作者有话要说:  今天是我第一次榜单,鞭腿第一天^_^虽然因为抽了榜单还没替换,不过还是很激动的!所以更新了三千多,祝大家食用愉快!

☆、可汗枕边的大将军(下)

  “朕让你知道,什么最痛!”
  “啊……大可汗……”张宏虽面上惊恐万状,心中却暗自高兴。然而心里一百个愿意也不能迎上去,以往的经验告诉他,大可汗喜欢掌握所有的主动权,如果自己主动迎上,反而会被一把扔出去。
  “斯路!必阿巴克斯代他……#*……”耶律天泽粗暴地行使自己的主动权,一串听不懂的觉罗语从口中冒出。
  虽然听不懂,凭借语气猜猜也知道是床上的脏话,他每次一到兴头上,就是如此鬼话连篇。张宏仰在床上任由他摆布来摆布去,虽然他是粗暴一点,翻云覆雨的床上功夫却令人着迷沉醉。

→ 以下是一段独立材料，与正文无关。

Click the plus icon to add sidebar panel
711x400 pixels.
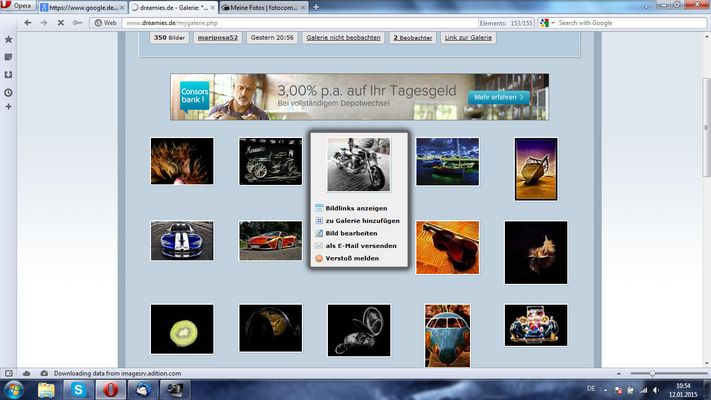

  不过大可汗心里到底有几分存着自己,几分存着别人?想到他这几日来见到陆瑾后痴心缠绵的样子,对陆瑾的种种好处,张宏心里一团妒火蹭蹭往上窜,紧紧抱住耶律天泽,抚摸着他赤|裸的脊背,轻声问道:“大可汗,我们会一直好吗?没有任何人可以破坏我们的感情是吗?”
  “嗯……当然!”耶律天泽大声喘着气,提着嗓门道,“别扫兴!”
  耶律天泽觉得这种话扫兴,张宏赶紧闭了嘴。
  【大和谐】
  “大可汗……嗯……”张宏大汗淋漓,抓紧了身下的床褥,双脚的后跟在床上使劲摩擦划下,“啊……”

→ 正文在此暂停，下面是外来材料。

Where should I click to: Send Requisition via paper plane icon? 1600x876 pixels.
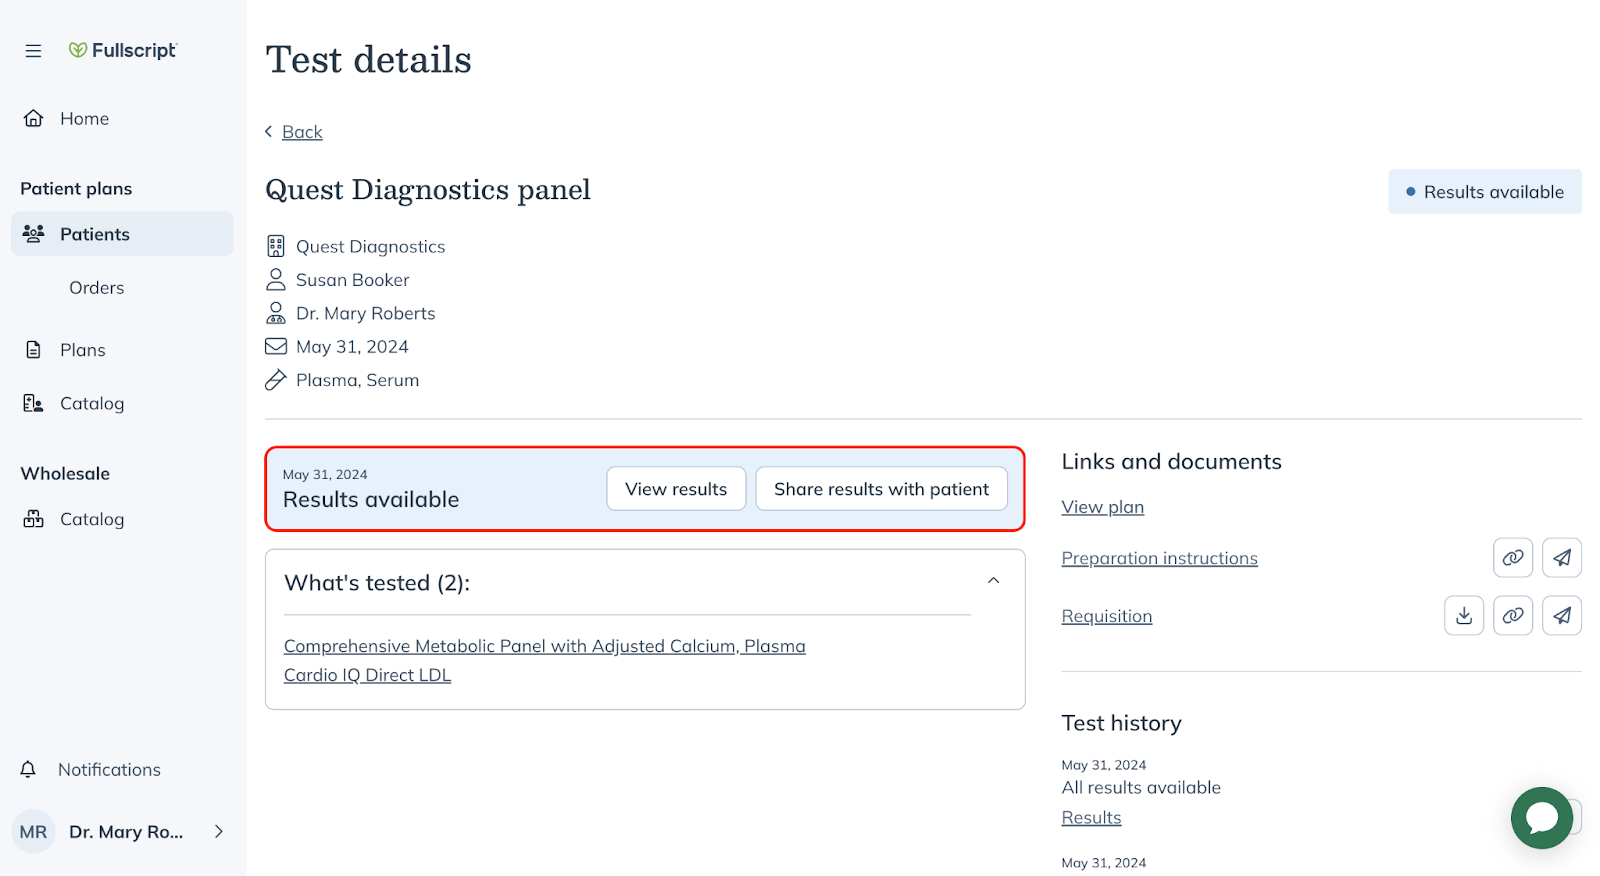[1561, 616]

  “塞日!”耶律天泽满意地撑起身子,长舒一口气,对张宏吼道,“你是一只苍蝇吗!声音这么小!”
  “大可汗,已经七次了,末将觉得有点……”
  “不行了?没用的东西!”张宏已经筋疲力尽地瘫在床上,耶律天泽一把拎起他的腿,又将他翻了一面,“别扫兴!不然朕让你死得很难看!”
  【大和谐】
  ……
  这一夜不知是怎么过来的,张宏睁开眼,被窗外射入的强烈日光刺得一晕。想动一动,感觉身体已经不听自己使唤了。
  “压玛去和鬼!”昨晚才干第八次就晕了!一晕就晕到了下午!耶律天泽看张宏醒来,不悦地吼道,“没用的东西!就你这点能耐还当什么将军!”

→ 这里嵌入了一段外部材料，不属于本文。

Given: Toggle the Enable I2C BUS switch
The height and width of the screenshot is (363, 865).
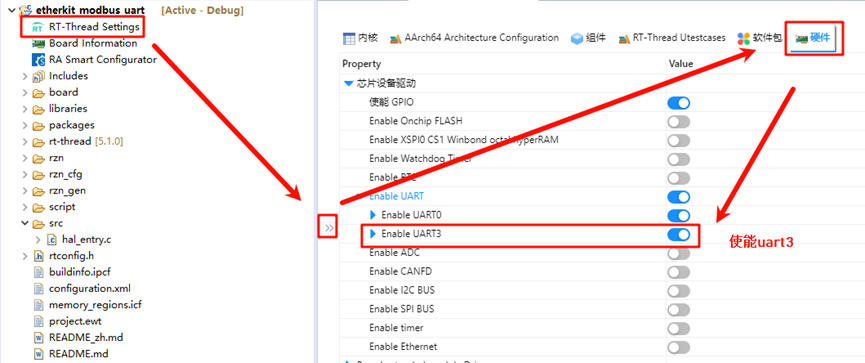Looking at the screenshot, I should coord(679,291).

  “末将无能……”张宏倏地从床上滚下来,胡乱地将自己衣物裹在身上,往门口冲去,“末将现在就滚!”
  “站住!”耶律天泽大喝一声,“朕还有重要的事情命令你去做!”
  “请大可汗指示!”张宏刚要迈过门槛的脚又收了回来,连忙拜倒在地。
  “蠢货!昨日已经命你围城,你不知道今天干什么吗!”耶律天泽往门边走近两步,面无表情地低头说道,“城中女人、老的、小的,全都杀掉!成年男人抓起来,十个一组,一组一组带来给朕看。”
  “啊?”张宏心里犯起嘀咕:以往屠城不都是全部杀掉么?这回抓男人来看干什么?难道屠城不是为了清除宋国残余势力,而是为了某个人……张宏被自己的想法吓了一跳,心里老大不乐意按照他的命令做了。
  “啊什么!听到没有!”耶律天泽抬起一只脚,勾起张宏的下巴来,阴侧侧道,“一个人也不能漏掉明白吗!别让朕失望!”
  “是!”
  “好了!”耶律天泽一脚踢开张宏,“可以滚了!”
  午后,冈州城一条隐蔽的弄堂中。
  弄堂两旁是人家低矮的白墙,两个身影在两面墙之间缓缓靠近,在两步之外停下。
  “来了?”
  对面的人点点头。
  “陛下昨日收到大越传来紧急书信,已经连夜赶回去了,特意吩咐我在这里等你的。”李日道,“不过,现在冈州所有出口已经被封死了,不知你有何对策啊?”
  “有。”陆瑾转身回走,淡淡道,“跟来。”
  “哎……喂……”李日很想保持自己好冷的形象,好歹也是个大越国的将军!但是,遇到陆瑾这种吃好像了一万年冰块的人——只能追着他,跟在他身边走。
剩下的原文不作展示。